Requirements:
Convert the lines of the items below into a numbered list, leaving out any blank lines.

○ ○ ○

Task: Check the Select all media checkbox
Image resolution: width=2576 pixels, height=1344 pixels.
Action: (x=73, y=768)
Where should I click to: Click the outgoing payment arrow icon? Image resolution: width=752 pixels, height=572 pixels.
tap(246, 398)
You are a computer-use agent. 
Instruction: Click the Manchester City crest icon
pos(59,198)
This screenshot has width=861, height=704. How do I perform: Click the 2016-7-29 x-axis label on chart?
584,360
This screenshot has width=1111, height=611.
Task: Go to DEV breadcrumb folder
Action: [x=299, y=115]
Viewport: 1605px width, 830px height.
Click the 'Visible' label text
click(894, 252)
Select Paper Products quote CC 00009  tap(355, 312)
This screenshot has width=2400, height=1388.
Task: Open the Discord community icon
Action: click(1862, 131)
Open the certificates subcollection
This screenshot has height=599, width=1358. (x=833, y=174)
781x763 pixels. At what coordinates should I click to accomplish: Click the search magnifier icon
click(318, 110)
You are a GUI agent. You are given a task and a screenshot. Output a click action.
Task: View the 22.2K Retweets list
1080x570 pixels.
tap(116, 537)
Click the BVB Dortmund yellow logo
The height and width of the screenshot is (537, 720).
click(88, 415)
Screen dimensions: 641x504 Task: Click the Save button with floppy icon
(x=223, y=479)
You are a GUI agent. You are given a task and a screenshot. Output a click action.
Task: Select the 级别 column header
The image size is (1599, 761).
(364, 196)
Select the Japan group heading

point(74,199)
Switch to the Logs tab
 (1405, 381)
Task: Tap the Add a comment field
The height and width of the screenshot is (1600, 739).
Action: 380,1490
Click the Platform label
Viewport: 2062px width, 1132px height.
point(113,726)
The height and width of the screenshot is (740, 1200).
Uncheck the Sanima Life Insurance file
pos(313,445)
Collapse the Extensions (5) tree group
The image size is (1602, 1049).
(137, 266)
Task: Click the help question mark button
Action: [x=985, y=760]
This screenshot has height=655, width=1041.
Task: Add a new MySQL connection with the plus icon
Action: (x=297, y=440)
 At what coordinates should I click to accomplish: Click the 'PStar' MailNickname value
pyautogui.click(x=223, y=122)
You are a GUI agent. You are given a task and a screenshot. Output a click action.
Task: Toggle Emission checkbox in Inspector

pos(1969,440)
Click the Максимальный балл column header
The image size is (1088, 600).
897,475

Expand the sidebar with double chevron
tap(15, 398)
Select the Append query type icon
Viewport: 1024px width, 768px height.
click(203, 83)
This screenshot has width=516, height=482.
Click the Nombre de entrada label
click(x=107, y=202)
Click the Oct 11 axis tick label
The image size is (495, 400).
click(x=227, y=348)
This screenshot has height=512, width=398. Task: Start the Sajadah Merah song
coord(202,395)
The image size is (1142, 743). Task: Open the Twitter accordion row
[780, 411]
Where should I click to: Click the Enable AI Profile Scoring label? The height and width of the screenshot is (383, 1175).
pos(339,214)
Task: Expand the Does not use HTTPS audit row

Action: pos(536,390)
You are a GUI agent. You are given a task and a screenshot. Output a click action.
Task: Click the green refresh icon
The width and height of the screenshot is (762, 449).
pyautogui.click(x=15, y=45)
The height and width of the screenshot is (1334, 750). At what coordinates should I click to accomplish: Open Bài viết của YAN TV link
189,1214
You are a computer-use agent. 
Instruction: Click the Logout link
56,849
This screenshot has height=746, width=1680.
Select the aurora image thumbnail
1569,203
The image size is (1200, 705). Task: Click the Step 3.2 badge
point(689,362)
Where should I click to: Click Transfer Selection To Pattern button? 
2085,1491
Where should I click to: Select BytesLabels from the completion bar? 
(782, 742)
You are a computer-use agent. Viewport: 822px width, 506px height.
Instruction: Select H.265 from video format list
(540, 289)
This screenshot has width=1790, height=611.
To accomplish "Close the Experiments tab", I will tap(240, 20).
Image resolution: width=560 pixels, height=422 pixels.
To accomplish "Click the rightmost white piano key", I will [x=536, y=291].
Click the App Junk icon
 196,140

○ ○ ○

Full answer:
1. Task: Check the Select all media checkbox
2. Image resolution: width=2576 pixels, height=1344 pixels.
3. Action: (x=73, y=768)
4. Where should I click to: Click the outgoing payment arrow icon? Image resolution: width=752 pixels, height=572 pixels.
5. tap(246, 398)
6. You are a computer-use agent. 
7. Instruction: Click the Manchester City crest icon
8. pos(59,198)
9. This screenshot has width=861, height=704. How do I perform: Click the 2016-7-29 x-axis label on chart?
10. 584,360
11. This screenshot has width=1111, height=611.
12. Task: Go to DEV breadcrumb folder
13. Action: [x=299, y=115]
14. Viewport: 1605px width, 830px height.
15. Click the 'Visible' label text
16. click(894, 252)
17. Select Paper Products quote CC 00009  tap(355, 312)
18. This screenshot has width=2400, height=1388.
19. Task: Open the Discord community icon
20. Action: click(1862, 131)
21. Open the certificates subcollection
22. This screenshot has height=599, width=1358. (x=833, y=174)
23. 781x763 pixels. At what coordinates should I click to accomplish: Click the search magnifier icon
24. click(318, 110)
25. You are a GUI agent. You are given a task and a screenshot. Output a click action.
26. Task: View the 22.2K Retweets list
27. 1080x570 pixels.
28. tap(116, 537)
29. Click the BVB Dortmund yellow logo
30. The height and width of the screenshot is (537, 720).
31. click(88, 415)
32. Screen dimensions: 641x504 Task: Click the Save button with floppy icon
33. (x=223, y=479)
34. You are a GUI agent. You are given a task and a screenshot. Output a click action.
35. Task: Select the 级别 column header
36. The image size is (1599, 761).
37. (364, 196)
38. Select the Japan group heading
39. point(74,199)
40. Switch to the Logs tab
41.  (1405, 381)
42. Task: Tap the Add a comment field
43. The height and width of the screenshot is (1600, 739).
44. Action: 380,1490
45. Click the Platform label
46. Viewport: 2062px width, 1132px height.
47. point(113,726)
48. The height and width of the screenshot is (740, 1200).
49. Uncheck the Sanima Life Insurance file
50. pos(313,445)
51. Collapse the Extensions (5) tree group
52. The image size is (1602, 1049).
53. (137, 266)
54. Task: Click the help question mark button
55. Action: [x=985, y=760]
56. This screenshot has height=655, width=1041.
57. Task: Add a new MySQL connection with the plus icon
58. Action: (x=297, y=440)
59.  At what coordinates should I click to accomplish: Click the 'PStar' MailNickname value
60. pyautogui.click(x=223, y=122)
61. You are a GUI agent. You are given a task and a screenshot. Output a click action.
62. Task: Toggle Emission checkbox in Inspector
63. pos(1969,440)
64. Click the Максимальный балл column header
65. The image size is (1088, 600).
66. 897,475
67. Expand the sidebar with double chevron
68. tap(15, 398)
69. Select the Append query type icon
70. Viewport: 1024px width, 768px height.
71. click(203, 83)
72. This screenshot has width=516, height=482.
73. Click the Nombre de entrada label
74. click(x=107, y=202)
75. Click the Oct 11 axis tick label
76. The image size is (495, 400).
77. click(x=227, y=348)
78. This screenshot has height=512, width=398. Task: Start the Sajadah Merah song
79. coord(202,395)
80. The image size is (1142, 743). Task: Open the Twitter accordion row
81. [780, 411]
82. Where should I click to: Click the Enable AI Profile Scoring label? The height and width of the screenshot is (383, 1175).
83. pos(339,214)
84. Task: Expand the Does not use HTTPS audit row
85. Action: pos(536,390)
86. You are a GUI agent. You are given a task and a screenshot. Output a click action.
87. Task: Click the green refresh icon
88. The width and height of the screenshot is (762, 449).
89. pyautogui.click(x=15, y=45)
90. The height and width of the screenshot is (1334, 750). At what coordinates should I click to accomplish: Open Bài viết của YAN TV link
91. 189,1214
92. You are a computer-use agent. 
93. Instruction: Click the Logout link
94. 56,849
95. This screenshot has height=746, width=1680.
96. Select the aurora image thumbnail
97. 1569,203
98. The image size is (1200, 705). Task: Click the Step 3.2 badge
99. point(689,362)
100. Where should I click to: Click Transfer Selection To Pattern button? 
101. 2085,1491
102. Where should I click to: Select BytesLabels from the completion bar? 
103. (782, 742)
104. You are a computer-use agent. Viewport: 822px width, 506px height.
105. Instruction: Select H.265 from video format list
106. (540, 289)
107. This screenshot has width=1790, height=611.
108. To accomplish "Close the Experiments tab", I will tap(240, 20).
109. Image resolution: width=560 pixels, height=422 pixels.
110. To accomplish "Click the rightmost white piano key", I will [x=536, y=291].
111. Click the App Junk icon
112.  196,140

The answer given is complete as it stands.